• [REQUIREMENT A]: Copy the stretch of the article about the Florida Agricultural Museum from "But if you need" through "specialty tiny homes.".

• [EXTRACT PROVIDED]:
####
It’s sometimes easy to forget agriculture’s role in making Florida the state it is today.
But if you need any reminders and want to learn about Florida’s agriculture yesterday and today, visit the Florida Agricultural Museum in Palm Coast.
“Our museum celebrates the past, present and future of agriculture in Florida. Our historic buildings have been relocated to our facility from across the state,” writes Executive Director Kara Hoblick in her welcome greeting.
The center is also a venue for events like the Nov. 23 Island Festival, which celebrates Caribbean culture. This festival overlaps with the Florida Tiny House Festival, which takes place Nov. 23-24 and features privately owned tiny houses, vardos, yurts and specialty tiny homes.
But while these events offer visitors something different during the upcoming November weekend, the heart and soul of this outdoor museum is the story of Florida agriculture – and that should not be missed.
The museum was established in 1983 as the Florida Agricultural Legacy Learning Center, first set up in Tallahassee as part of the Agriculture and Consumer Services division. However, 15 years later, it moved to its current home in Flagler County. All museum buildings were moved from their original locations and renovated with state grant funds.
####
• [MATERIAL FOR THIS EXERCISE]:

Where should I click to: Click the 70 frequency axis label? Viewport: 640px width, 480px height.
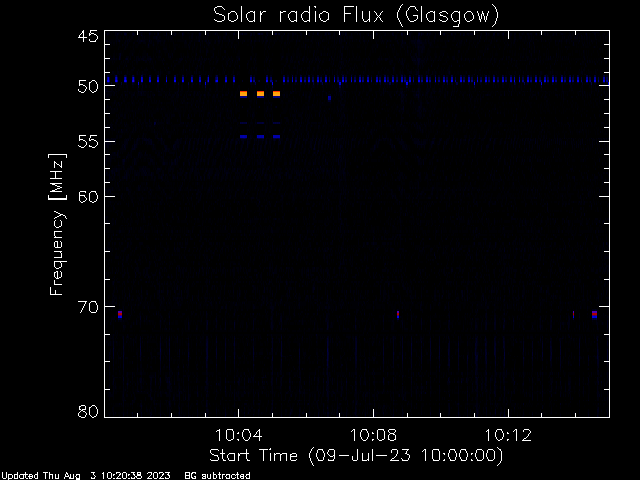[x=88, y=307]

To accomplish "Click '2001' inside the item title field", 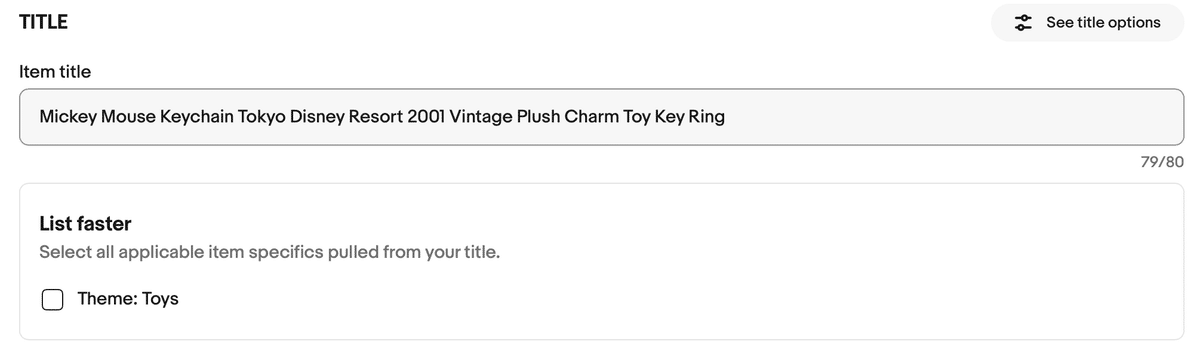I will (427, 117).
####
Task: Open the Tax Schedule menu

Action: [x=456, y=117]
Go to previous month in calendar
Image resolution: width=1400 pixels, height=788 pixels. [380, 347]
####
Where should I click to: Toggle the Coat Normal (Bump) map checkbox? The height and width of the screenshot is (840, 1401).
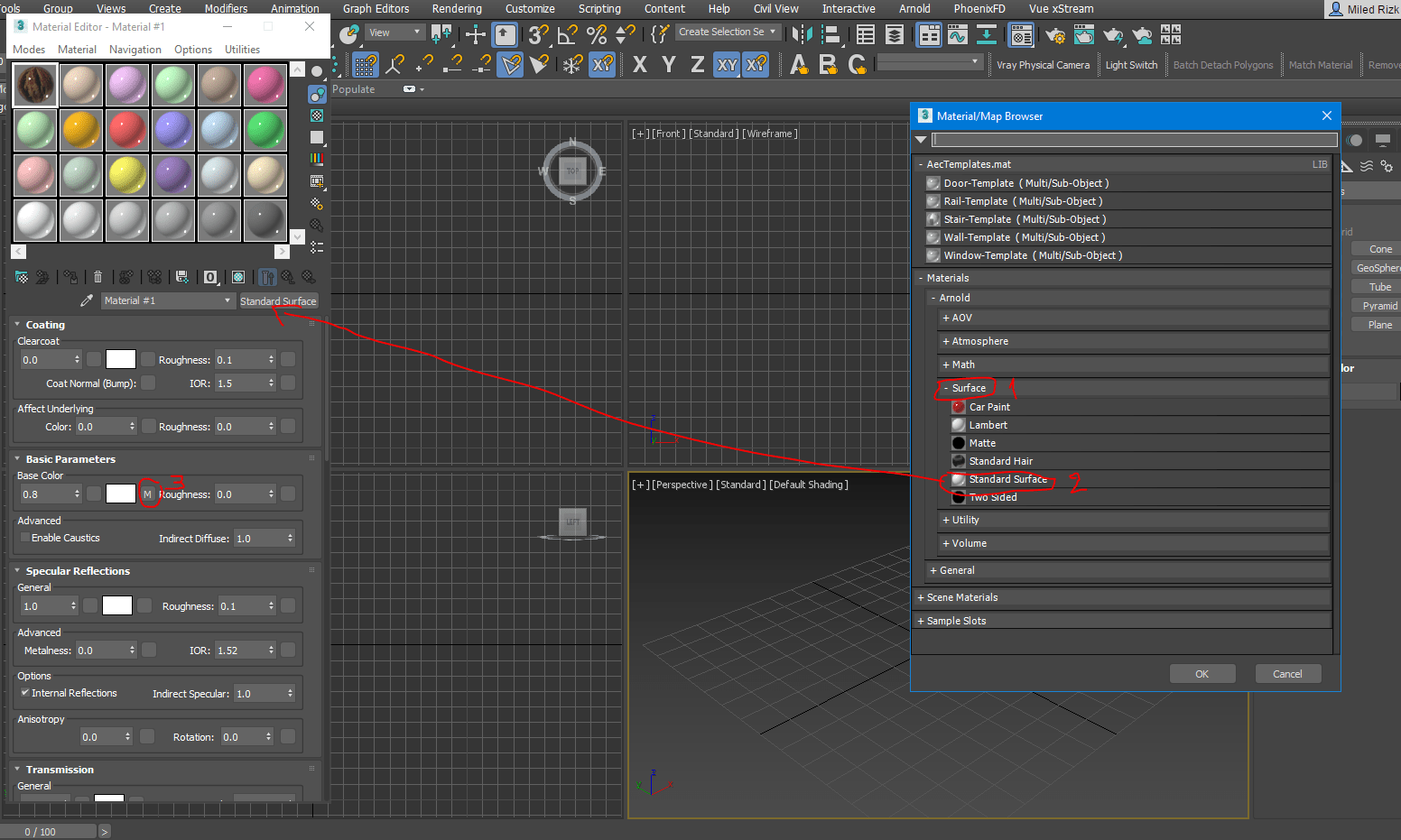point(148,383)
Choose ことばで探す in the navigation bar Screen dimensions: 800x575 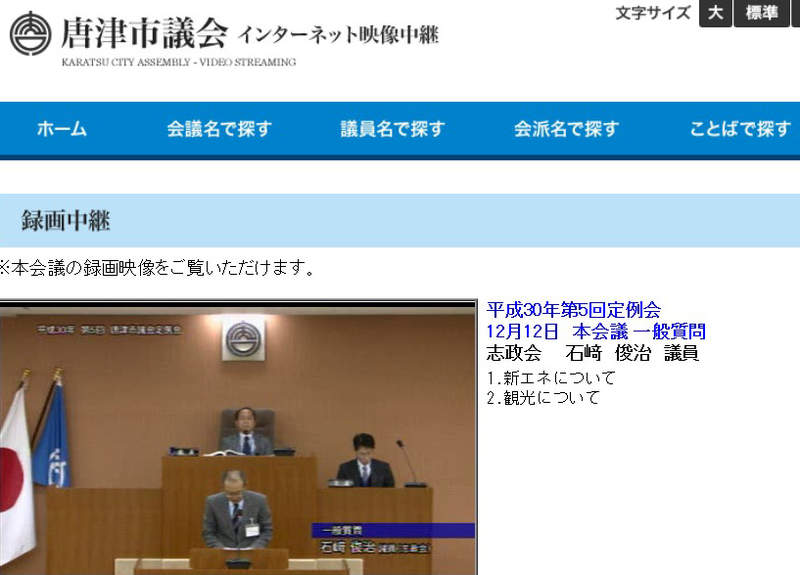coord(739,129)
####
• [REQUIREMENT B]: In the rows, reproduce the stretch from the line containing "Task: Open the Tax Schedule menu" through the line containing "Image resolution: width=1400" with "previous month" changed to "next month" and nothing else altered. Return only those lines.

• [WRITTEN RESPONSE A]:
But if you need any reminders and want to learn about Florida’s agriculture yesterday and today, visit the Florida Agricultural Museum in Palm Coast.
“Our museum celebrates the past, present and future of agriculture in Florida. Our historic buildings have been relocated to our facility from across the state,” writes Executive Director Kara Hoblick in her welcome greeting.
The center is also a venue for events like the Nov. 23 Island Festival, which celebrates Caribbean culture. This festival overlaps with the Florida Tiny House Festival, which takes place Nov. 23-24 and features privately owned tiny houses, vardos, yurts and specialty tiny homes.

• [WRITTEN RESPONSE B]:
Task: Open the Tax Schedule menu

Action: [x=456, y=117]
Go to next month in calendar
Image resolution: width=1400 pixels, height=788 pixels. [380, 347]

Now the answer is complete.